▸ **WHAT IS EXPECTED**: Scan the listing below for the word "agent" and copy every line where it occurs.

▸ **LISTED RECORDS**:
——————————
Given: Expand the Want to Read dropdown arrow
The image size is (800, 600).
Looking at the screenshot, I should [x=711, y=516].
——————————
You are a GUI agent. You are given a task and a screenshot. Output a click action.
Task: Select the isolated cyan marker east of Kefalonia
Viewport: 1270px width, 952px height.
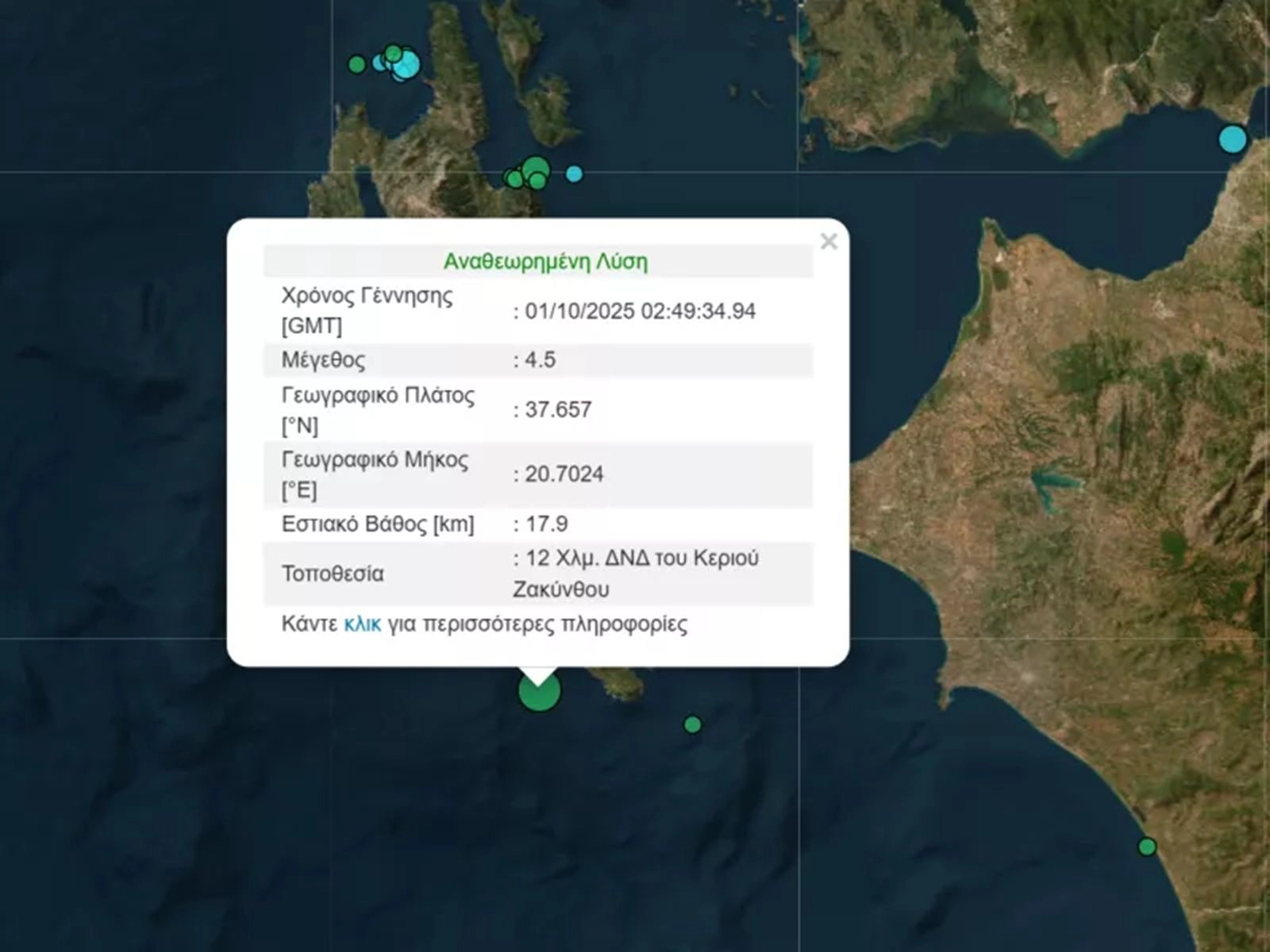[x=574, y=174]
——————————
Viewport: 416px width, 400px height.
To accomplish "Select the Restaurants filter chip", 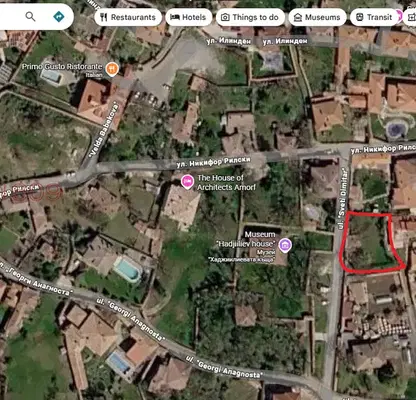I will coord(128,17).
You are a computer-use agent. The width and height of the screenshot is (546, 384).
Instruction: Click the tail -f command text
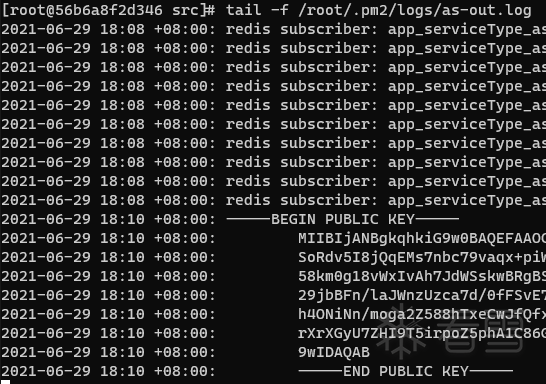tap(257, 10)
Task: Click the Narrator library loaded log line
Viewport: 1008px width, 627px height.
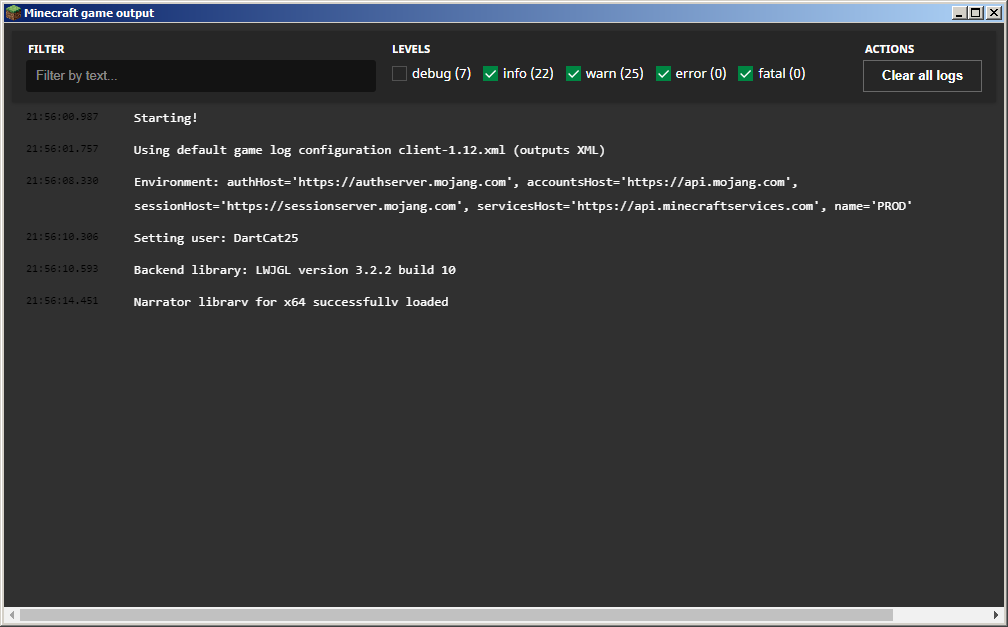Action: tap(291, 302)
——————————
▸ **RESPONSE TO THE EXERCISE**:
You are a GUI agent. You are given a task and a screenshot. Output a click action.
You are a computer-use agent. The width and height of the screenshot is (546, 384).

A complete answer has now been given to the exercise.